Source extract:
+++

AS a manager going into a massive week like the one Gareth Southgate is facing, the pressure is everywhere — and you have only one option.
You become a lonely animal. You don’t socialise, you don’t walk in the street, you don’t shop, you don’t read anything, you don’t watch television, you don’t put on the sports radio in the car.
You have two telephones. One, you switch off in these moments.
The one you keep on is just for your close circle of family and top friends, the ones who are not going to speak with you about football. Switch off the other phone, have no contact, and think for yourself.
A guy who is walking his dog will tell you, ‘Come on, pick this player’.
You go to the gas station and someone says, ‘Play this one, or the other one,’ and you think, ‘Leave me in peace’.
The national team is the perfect scenario because you are in a football bubble — I’m not even talking about Covid — you are together in the same hotel, you aren’t going out to restaurants or meeting people.

+++

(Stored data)
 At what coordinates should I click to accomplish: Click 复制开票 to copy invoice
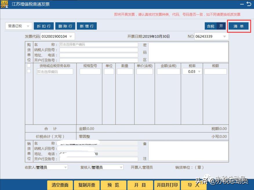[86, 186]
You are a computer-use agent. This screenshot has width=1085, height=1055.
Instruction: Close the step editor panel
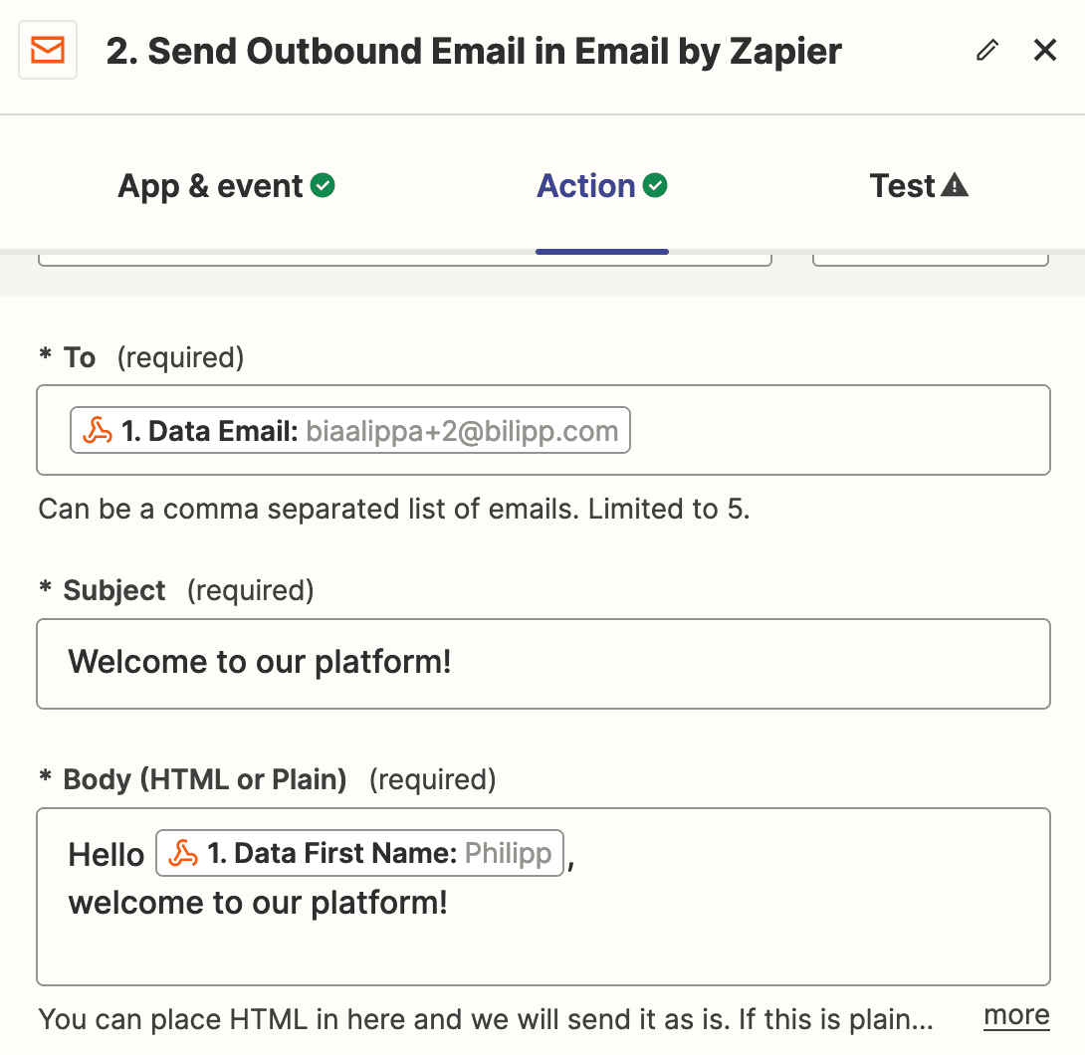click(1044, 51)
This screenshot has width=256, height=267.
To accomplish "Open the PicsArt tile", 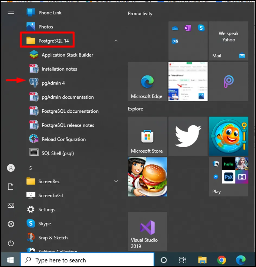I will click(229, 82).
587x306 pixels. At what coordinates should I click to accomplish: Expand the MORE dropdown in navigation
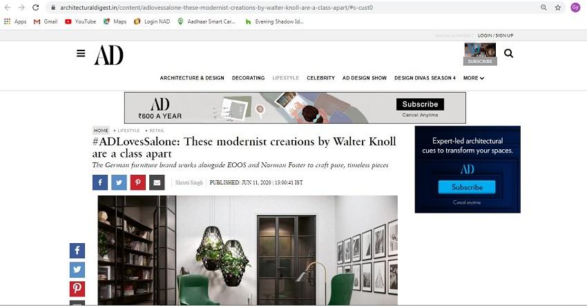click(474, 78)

+++

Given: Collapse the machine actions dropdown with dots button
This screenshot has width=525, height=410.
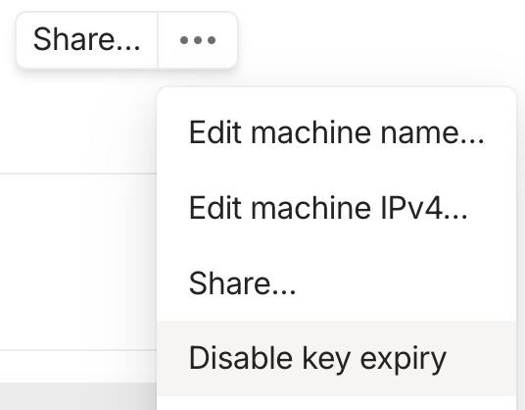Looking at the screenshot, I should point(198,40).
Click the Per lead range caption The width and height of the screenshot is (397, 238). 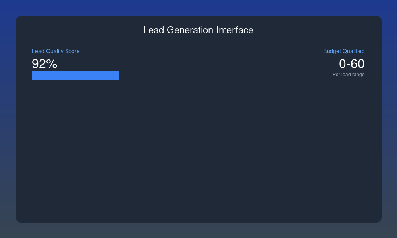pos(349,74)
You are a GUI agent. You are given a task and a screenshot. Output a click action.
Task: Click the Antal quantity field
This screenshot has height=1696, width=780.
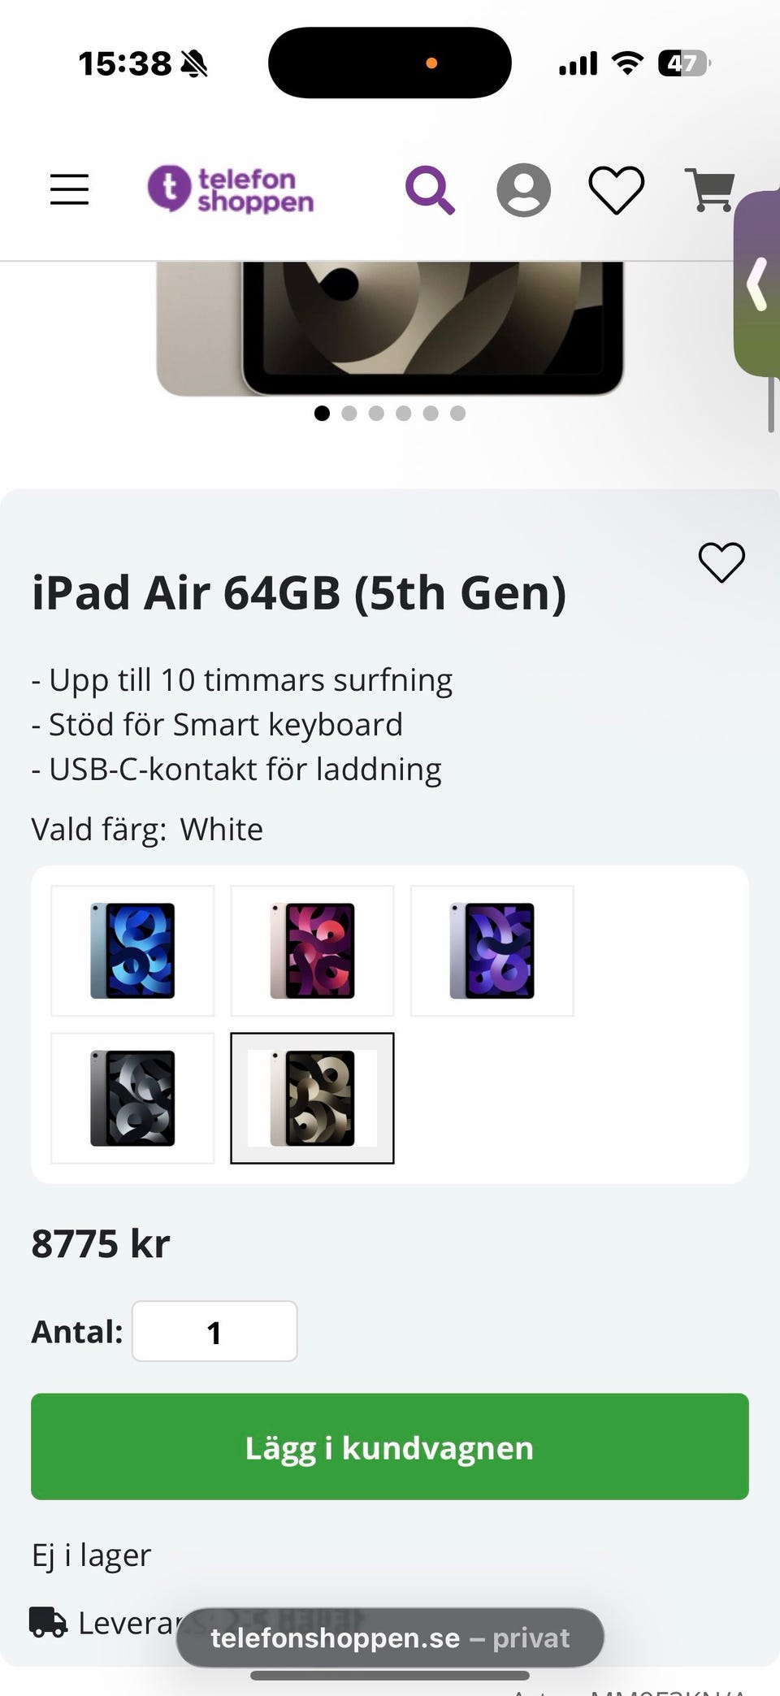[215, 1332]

+++

Problems and tasks:
(1) Summarize the passage on a manager's big week in two sentences.
(2) In the passage on a manager's big week, who is the phone that stays on reserved for?

Solutions to the exercise:
(1) Facing a massive week like Gareth Southgate's, a manager becomes a lonely animal who avoids socializing, shopping, reading, television and sports radio, and switches off one of two phones. Strangers such as a man walking his dog or someone at a gas station offer team picks, but the national team is a football bubble where everyone stays together in the same hotel.

(2) A close circle of family and top friends who won't talk about football.